### INPUT DATA
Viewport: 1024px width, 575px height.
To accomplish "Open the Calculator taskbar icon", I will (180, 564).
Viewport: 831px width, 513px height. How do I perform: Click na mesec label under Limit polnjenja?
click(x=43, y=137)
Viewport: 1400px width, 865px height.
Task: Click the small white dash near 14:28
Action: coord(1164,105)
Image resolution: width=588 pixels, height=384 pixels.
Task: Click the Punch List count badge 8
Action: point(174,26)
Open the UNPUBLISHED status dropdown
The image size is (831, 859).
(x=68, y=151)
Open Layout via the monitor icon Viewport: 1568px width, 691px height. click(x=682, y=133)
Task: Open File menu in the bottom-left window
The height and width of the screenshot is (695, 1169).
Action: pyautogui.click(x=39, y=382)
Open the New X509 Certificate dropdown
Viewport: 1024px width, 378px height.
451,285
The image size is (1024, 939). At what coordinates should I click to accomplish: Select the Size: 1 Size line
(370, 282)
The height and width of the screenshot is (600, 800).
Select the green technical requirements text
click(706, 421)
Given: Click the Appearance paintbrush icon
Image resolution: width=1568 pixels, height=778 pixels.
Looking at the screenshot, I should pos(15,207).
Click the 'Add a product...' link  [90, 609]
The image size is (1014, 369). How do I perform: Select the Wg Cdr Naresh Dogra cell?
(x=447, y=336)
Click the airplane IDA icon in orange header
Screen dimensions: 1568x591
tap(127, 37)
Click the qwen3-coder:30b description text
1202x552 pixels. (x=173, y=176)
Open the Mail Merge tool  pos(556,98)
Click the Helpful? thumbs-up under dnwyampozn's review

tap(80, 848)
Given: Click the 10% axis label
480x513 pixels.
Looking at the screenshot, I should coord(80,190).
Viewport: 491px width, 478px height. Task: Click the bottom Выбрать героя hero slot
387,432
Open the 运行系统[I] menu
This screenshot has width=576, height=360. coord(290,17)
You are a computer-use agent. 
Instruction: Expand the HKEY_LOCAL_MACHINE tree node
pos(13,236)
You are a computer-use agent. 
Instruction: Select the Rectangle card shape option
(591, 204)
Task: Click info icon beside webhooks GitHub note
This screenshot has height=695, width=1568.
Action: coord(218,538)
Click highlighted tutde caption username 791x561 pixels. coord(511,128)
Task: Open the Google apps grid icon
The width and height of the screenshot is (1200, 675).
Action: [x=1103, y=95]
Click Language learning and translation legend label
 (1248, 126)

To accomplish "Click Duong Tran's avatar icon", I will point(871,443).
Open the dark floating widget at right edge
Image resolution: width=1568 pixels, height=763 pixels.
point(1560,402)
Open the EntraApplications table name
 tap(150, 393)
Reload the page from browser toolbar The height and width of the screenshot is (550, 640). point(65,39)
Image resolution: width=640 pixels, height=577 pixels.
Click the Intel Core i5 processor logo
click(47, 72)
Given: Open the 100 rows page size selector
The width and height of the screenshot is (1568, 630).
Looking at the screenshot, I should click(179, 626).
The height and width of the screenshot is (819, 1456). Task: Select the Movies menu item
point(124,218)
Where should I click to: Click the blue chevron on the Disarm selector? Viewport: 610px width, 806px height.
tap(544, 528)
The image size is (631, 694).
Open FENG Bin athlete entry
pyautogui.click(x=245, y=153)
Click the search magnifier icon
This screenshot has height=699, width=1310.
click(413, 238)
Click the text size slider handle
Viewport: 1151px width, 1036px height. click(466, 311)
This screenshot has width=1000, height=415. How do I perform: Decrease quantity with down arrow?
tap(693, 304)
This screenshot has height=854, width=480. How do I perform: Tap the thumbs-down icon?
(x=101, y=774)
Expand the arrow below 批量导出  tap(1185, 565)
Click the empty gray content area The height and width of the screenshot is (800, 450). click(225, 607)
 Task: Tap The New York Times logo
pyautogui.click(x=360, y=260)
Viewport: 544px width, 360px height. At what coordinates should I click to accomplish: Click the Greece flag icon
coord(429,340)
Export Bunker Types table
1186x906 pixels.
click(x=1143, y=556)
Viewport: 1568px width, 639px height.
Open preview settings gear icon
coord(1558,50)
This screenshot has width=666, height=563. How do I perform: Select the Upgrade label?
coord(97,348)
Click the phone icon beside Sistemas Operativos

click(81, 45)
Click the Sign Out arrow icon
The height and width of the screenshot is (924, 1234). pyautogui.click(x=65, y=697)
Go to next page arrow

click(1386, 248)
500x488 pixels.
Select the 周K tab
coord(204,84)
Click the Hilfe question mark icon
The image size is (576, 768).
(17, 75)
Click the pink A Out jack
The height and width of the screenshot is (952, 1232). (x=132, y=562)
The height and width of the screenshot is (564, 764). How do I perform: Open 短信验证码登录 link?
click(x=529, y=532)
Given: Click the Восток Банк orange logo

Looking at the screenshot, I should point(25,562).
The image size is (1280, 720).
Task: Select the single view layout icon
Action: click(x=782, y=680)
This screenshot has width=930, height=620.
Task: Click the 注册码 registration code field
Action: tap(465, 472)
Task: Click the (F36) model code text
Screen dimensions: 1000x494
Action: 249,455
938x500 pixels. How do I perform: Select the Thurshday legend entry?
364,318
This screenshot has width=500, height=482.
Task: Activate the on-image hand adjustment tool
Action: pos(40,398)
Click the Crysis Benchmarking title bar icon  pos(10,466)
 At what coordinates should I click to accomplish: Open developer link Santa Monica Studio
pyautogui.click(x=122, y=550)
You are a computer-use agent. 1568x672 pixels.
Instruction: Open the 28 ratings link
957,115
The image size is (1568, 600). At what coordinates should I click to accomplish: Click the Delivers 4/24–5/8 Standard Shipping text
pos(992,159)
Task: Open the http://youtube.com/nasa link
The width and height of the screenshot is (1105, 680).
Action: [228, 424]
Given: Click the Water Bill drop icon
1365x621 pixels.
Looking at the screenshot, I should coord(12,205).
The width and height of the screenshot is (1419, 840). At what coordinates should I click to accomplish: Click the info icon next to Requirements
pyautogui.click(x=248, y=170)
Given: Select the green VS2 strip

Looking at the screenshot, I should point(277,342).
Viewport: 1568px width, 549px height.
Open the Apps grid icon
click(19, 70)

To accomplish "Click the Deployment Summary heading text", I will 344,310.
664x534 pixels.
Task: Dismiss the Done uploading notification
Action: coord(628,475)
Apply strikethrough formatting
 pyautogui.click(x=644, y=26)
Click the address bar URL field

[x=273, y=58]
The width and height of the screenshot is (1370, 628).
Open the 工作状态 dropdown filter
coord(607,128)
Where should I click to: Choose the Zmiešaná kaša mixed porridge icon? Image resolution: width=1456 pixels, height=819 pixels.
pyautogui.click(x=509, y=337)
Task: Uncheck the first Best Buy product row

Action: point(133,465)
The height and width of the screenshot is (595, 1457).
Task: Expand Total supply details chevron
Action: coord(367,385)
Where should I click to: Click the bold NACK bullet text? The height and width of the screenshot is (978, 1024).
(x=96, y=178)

### TASK TO CARRY OUT
Word for word, return each of the entries.

### FINAL ANSWER
Viewport: 1024px width, 575px height.
To accomplish "Open the Calculator taskbar icon", I will (180, 564).
Viewport: 831px width, 513px height. How do I perform: Click na mesec label under Limit polnjenja?
click(x=43, y=137)
Viewport: 1400px width, 865px height.
Task: Click the small white dash near 14:28
Action: coord(1164,105)
Image resolution: width=588 pixels, height=384 pixels.
Task: Click the Punch List count badge 8
Action: point(174,26)
Open the UNPUBLISHED status dropdown
The image size is (831, 859).
(x=68, y=151)
Open Layout via the monitor icon Viewport: 1568px width, 691px height. click(x=682, y=133)
Task: Open File menu in the bottom-left window
The height and width of the screenshot is (695, 1169).
Action: pyautogui.click(x=39, y=382)
Open the New X509 Certificate dropdown
Viewport: 1024px width, 378px height.
451,285
The image size is (1024, 939). At what coordinates should I click to accomplish: Select the Size: 1 Size line
(370, 282)
The height and width of the screenshot is (600, 800).
Select the green technical requirements text
click(706, 421)
Given: Click the Appearance paintbrush icon
Image resolution: width=1568 pixels, height=778 pixels.
Looking at the screenshot, I should pos(15,207).
Click the 'Add a product...' link  [90, 609]
The image size is (1014, 369). How do I perform: Select the Wg Cdr Naresh Dogra cell?
(x=447, y=336)
Click the airplane IDA icon in orange header
Screen dimensions: 1568x591
tap(127, 37)
Click the qwen3-coder:30b description text
1202x552 pixels. (x=173, y=176)
Open the Mail Merge tool  pos(556,98)
Click the Helpful? thumbs-up under dnwyampozn's review

tap(80, 848)
Given: Click the 10% axis label
480x513 pixels.
Looking at the screenshot, I should coord(80,190).
Viewport: 491px width, 478px height. Task: Click the bottom Выбрать героя hero slot
387,432
Open the 运行系统[I] menu
This screenshot has width=576, height=360. coord(290,17)
You are a computer-use agent. 
Instruction: Expand the HKEY_LOCAL_MACHINE tree node
pos(13,236)
You are a computer-use agent. 
Instruction: Select the Rectangle card shape option
(591, 204)
Task: Click info icon beside webhooks GitHub note
This screenshot has height=695, width=1568.
Action: coord(218,538)
Click highlighted tutde caption username 791x561 pixels. coord(511,128)
Task: Open the Google apps grid icon
The width and height of the screenshot is (1200, 675).
Action: [x=1103, y=95]
Click Language learning and translation legend label
 (1248, 126)

To accomplish "Click Duong Tran's avatar icon", I will point(871,443).
Open the dark floating widget at right edge
Image resolution: width=1568 pixels, height=763 pixels.
point(1560,402)
Open the EntraApplications table name
 tap(150, 393)
Reload the page from browser toolbar The height and width of the screenshot is (550, 640). point(65,39)
Image resolution: width=640 pixels, height=577 pixels.
Click the Intel Core i5 processor logo
click(47, 72)
Given: Open the 100 rows page size selector
The width and height of the screenshot is (1568, 630).
Looking at the screenshot, I should click(179, 626).
The height and width of the screenshot is (819, 1456). Task: Select the Movies menu item
point(124,218)
Where should I click to: Click the blue chevron on the Disarm selector? Viewport: 610px width, 806px height.
tap(544, 528)
The image size is (631, 694).
Open FENG Bin athlete entry
pyautogui.click(x=245, y=153)
Click the search magnifier icon
This screenshot has height=699, width=1310.
click(413, 238)
Click the text size slider handle
Viewport: 1151px width, 1036px height. click(466, 311)
This screenshot has width=1000, height=415. How do I perform: Decrease quantity with down arrow?
tap(693, 304)
This screenshot has height=854, width=480. How do I perform: Tap the thumbs-down icon?
(x=101, y=774)
Expand the arrow below 批量导出  tap(1185, 565)
Click the empty gray content area The height and width of the screenshot is (800, 450). click(225, 607)
 Task: Tap The New York Times logo
pyautogui.click(x=360, y=260)
Viewport: 544px width, 360px height. At what coordinates should I click to accomplish: Click the Greece flag icon
coord(429,340)
Export Bunker Types table
1186x906 pixels.
click(x=1143, y=556)
Viewport: 1568px width, 639px height.
Open preview settings gear icon
coord(1558,50)
This screenshot has width=666, height=563. How do I perform: Select the Upgrade label?
coord(97,348)
Click the phone icon beside Sistemas Operativos

click(81, 45)
Click the Sign Out arrow icon
The height and width of the screenshot is (924, 1234). pyautogui.click(x=65, y=697)
Go to next page arrow

click(1386, 248)
500x488 pixels.
Select the 周K tab
coord(204,84)
Click the Hilfe question mark icon
The image size is (576, 768).
(17, 75)
Click the pink A Out jack
The height and width of the screenshot is (952, 1232). (x=132, y=562)
The height and width of the screenshot is (564, 764). How do I perform: Open 短信验证码登录 link?
click(x=529, y=532)
Given: Click the Восток Банк orange logo

Looking at the screenshot, I should point(25,562).
The image size is (1280, 720).
Task: Select the single view layout icon
Action: click(x=782, y=680)
This screenshot has width=930, height=620.
Task: Click the 注册码 registration code field
Action: tap(465, 472)
Task: Click the (F36) model code text
Screen dimensions: 1000x494
Action: 249,455
938x500 pixels. How do I perform: Select the Thurshday legend entry?
364,318
This screenshot has width=500, height=482.
Task: Activate the on-image hand adjustment tool
Action: pos(40,398)
Click the Crysis Benchmarking title bar icon  pos(10,466)
 At what coordinates should I click to accomplish: Open developer link Santa Monica Studio
pyautogui.click(x=122, y=550)
You are a computer-use agent. 1568x672 pixels.
Instruction: Open the 28 ratings link
957,115
The image size is (1568, 600). At what coordinates should I click to accomplish: Click the Delivers 4/24–5/8 Standard Shipping text
pos(992,159)
Task: Open the http://youtube.com/nasa link
The width and height of the screenshot is (1105, 680).
Action: [228, 424]
Given: Click the Water Bill drop icon
1365x621 pixels.
Looking at the screenshot, I should coord(12,205).
The width and height of the screenshot is (1419, 840). At what coordinates should I click to accomplish: Click the info icon next to Requirements
pyautogui.click(x=248, y=170)
Given: Select the green VS2 strip

Looking at the screenshot, I should point(277,342).
Viewport: 1568px width, 549px height.
Open the Apps grid icon
click(19, 70)

To accomplish "Click the Deployment Summary heading text", I will 344,310.
664x534 pixels.
Task: Dismiss the Done uploading notification
Action: coord(628,475)
Apply strikethrough formatting
 pyautogui.click(x=644, y=26)
Click the address bar URL field

[x=273, y=58]
The width and height of the screenshot is (1370, 628).
Open the 工作状态 dropdown filter
coord(607,128)
Where should I click to: Choose the Zmiešaná kaša mixed porridge icon? Image resolution: width=1456 pixels, height=819 pixels.
pyautogui.click(x=509, y=337)
Task: Uncheck the first Best Buy product row

Action: point(133,465)
The height and width of the screenshot is (595, 1457).
Task: Expand Total supply details chevron
Action: coord(367,385)
Where should I click to: Click the bold NACK bullet text? The height and width of the screenshot is (978, 1024).
(x=96, y=178)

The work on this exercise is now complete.